How EI Works - Amazon SageMaker

How EI Works

Amazon Elastic Inference accelerators are network attached devices that work along with SageMaker instances in your endpoint to accelerate your inference calls. Elastic Inference accelerates inference by allowing you to attach fractional GPUs to any SageMaker instance. You can select the client instance to run your application and attach an Elastic Inference accelerator to use the right amount of GPU acceleration for your inference needs. Elastic Inference helps you lower your cost when not fully utilizing your GPU instance for inference. We recommend trying Elastic Inference with your model using different CPU instances and accelerator sizes.

The following EI accelerator types are available. You can configure your endpoints or notebook instances with any EI accelerator type.

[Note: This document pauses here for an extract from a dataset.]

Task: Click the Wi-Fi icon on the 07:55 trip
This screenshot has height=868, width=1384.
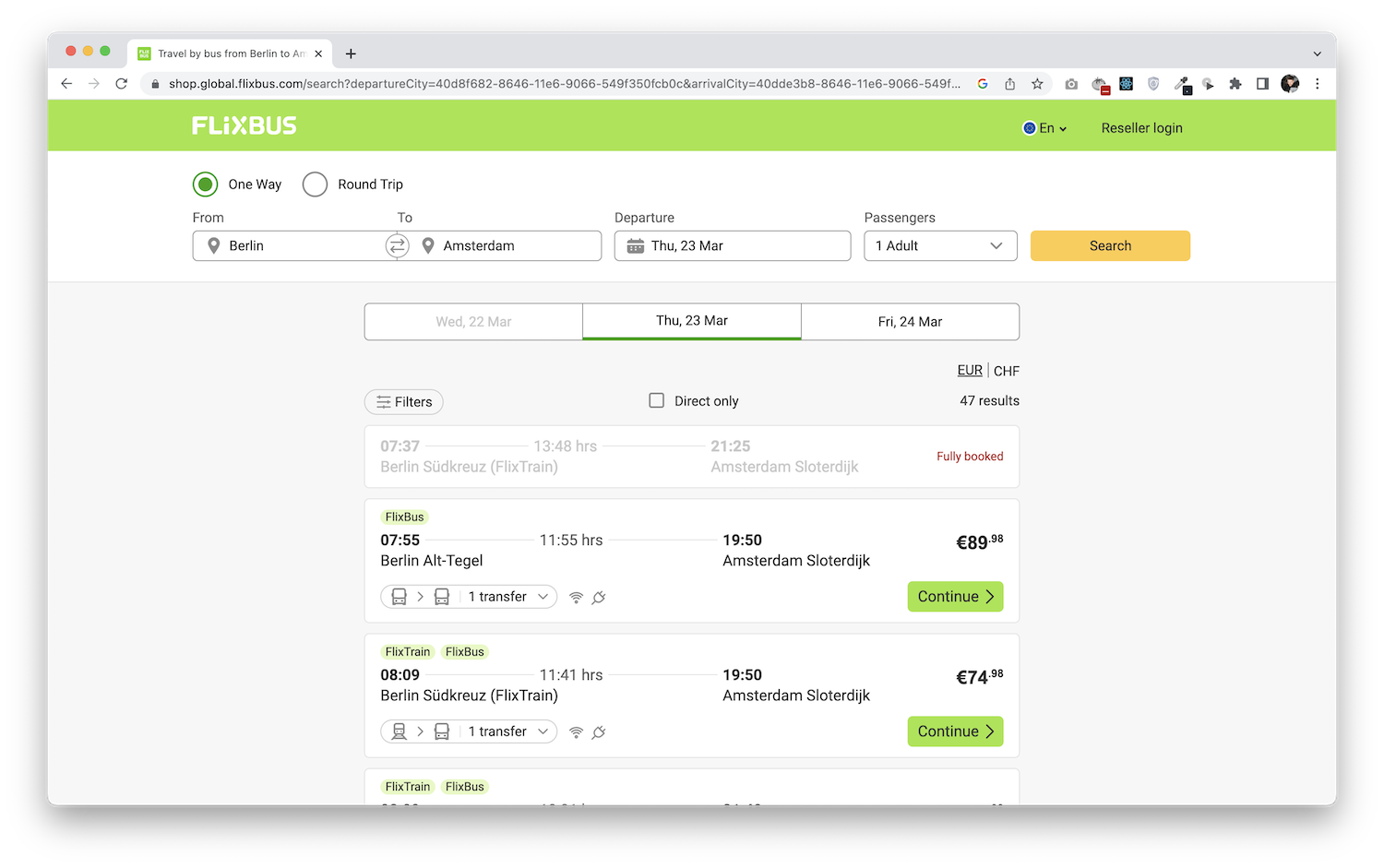Action: coord(576,597)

In the table, the throughput in teraflops (TFLOPS) is listed for both single-precision floating-point (F32) and half-precision floating-point (F16) operations. The memory in GB is also listed.

Accelerator Type F32 Throughput in TFLOPS F16 Throughput in TFLOPS Memory in GB
ml.eia2.medium 1 8 2
ml.eia2.large 2 16 4
ml.eia2.xlarge 4 32 8
ml.eia1.medium 1 8 1
ml.eia1.large 2 16 2
ml.eia1.xlarge 4 32 4